Mind mapping is the process of diagramming the words, ideas and tasks bouncing between your ears and corralling them in a way that makes sense to you. To write a round up of apps like this one, for example, would begin with my using AppCraver as a hub. From the hub would radiate the titles of mind mapping apps. Branching off each title would be attributes such as features, benefits, price. Think of it as free thinking within a structure.
iBlue Sky, from Tenero Software, is among the most popular mind-mapping apps in the App Store. It's easy to drop your ideas and topics into colored-coded bubbles and edit and rearrange them. When you're done, you can email them to a colleague or friend. What I didn't care for about this app was its utter lack of help documentation. Oh sure, it's intuitive enough, but there were a few things I tried to do and found out later they were not among the app's features. There's a video on the company's Web site so you can see iBlue Sky in action.
Mind Maker, from Ultravague, doesn't sound like it would be much of an app with a company name like that, does it? It's similar in many ways to iBlue Sky, except Mind Maker lacks the ability to email a map. Instead you have to upload/download maps from its Web site. In the plus column, Mind Maker features the ability to export files in OPML and Freemind formats (common mind mapping and outliner formats) and features online backup so you can access your files. You can bookmark the page or email the map's link from within the app. However, when I tried to upload files, I received a "URL not found" error message. I don't know if that's a temporary or permanent issue, so Mind Maker might not be the right app for you. This app also lacks adequate help documentation.
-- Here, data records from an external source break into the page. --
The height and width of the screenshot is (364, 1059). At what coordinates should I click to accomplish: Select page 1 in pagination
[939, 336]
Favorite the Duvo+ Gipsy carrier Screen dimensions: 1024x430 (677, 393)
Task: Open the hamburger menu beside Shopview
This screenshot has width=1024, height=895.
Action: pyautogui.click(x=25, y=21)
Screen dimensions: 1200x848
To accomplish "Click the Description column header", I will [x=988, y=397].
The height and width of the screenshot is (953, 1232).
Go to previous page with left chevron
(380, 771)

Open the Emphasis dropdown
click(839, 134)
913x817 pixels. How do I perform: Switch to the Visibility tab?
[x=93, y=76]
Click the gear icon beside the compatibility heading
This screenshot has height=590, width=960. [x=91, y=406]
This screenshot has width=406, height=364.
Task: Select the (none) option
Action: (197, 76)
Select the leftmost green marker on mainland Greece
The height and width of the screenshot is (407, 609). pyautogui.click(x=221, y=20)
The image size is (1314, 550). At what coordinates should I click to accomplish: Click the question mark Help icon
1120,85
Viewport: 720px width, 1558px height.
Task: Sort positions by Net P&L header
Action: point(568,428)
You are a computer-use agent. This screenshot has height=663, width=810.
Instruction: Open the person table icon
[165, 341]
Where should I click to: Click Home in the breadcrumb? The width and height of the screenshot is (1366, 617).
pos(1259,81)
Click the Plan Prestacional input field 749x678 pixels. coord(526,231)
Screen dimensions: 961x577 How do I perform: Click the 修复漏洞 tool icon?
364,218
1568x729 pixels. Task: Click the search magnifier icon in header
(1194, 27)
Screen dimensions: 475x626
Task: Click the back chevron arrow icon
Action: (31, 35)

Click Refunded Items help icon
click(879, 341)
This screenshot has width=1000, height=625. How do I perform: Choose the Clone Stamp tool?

iThoughts, from CMS, features the same capabilities as iBlue Sky and Mind Maker. That is, you can create bubbles, fill them with key words, move the bubbles around and so forth. It too exports to OPML and Freemind. The difference is that iThoughts doesn't use a Web site to upload/download maps. Instead, it transfers the maps to/from your iPhone over Wi-Fi, which can be more secure than using a Web site for storage. You can also add icons to your bubbles to prioritize them or flag them for immediate follow up. Overall, I found this app easiest to use and it had features to customize each bubble the others lacked. A significant advantage of this app is that you can upload/download files over your network to your desktop where you can use Freemind, an open-source desktop app to work on the maps you created on your iPhone or to create maps on your desktop and load them into your iPhone. Last, you can email your maps. Great stuff.
ThinkDigits, from Ignited Software, provides similar features as some of the other mind mapping apps I looked at but with one huge difference: ThinkDigits is mind-mapping for numbers. Think of it as a flexible, but graphical spreadsheet. If you wanted to map a server you were planning to build, for example, you would start with "Server" as your core. From there, your branches would would be "Amount of RAM," "Hard Drive Storage," "Front Side Speed" and so on. Then you would tie those things to a budget. Changing one item would affect the overall cost, so you could play "what if," with your data. It's the only one of these apps that came with a comprehensive tutorial too. You can also check it out a YouTube video.
For my money, I'd go with iThoughts. I found it flexible, intuitive and more capable than the rest. The ability to upload maps over Wi-Fi to Freehand--perhaps the best desktop mind mapping app available--is just too compelling to ignore.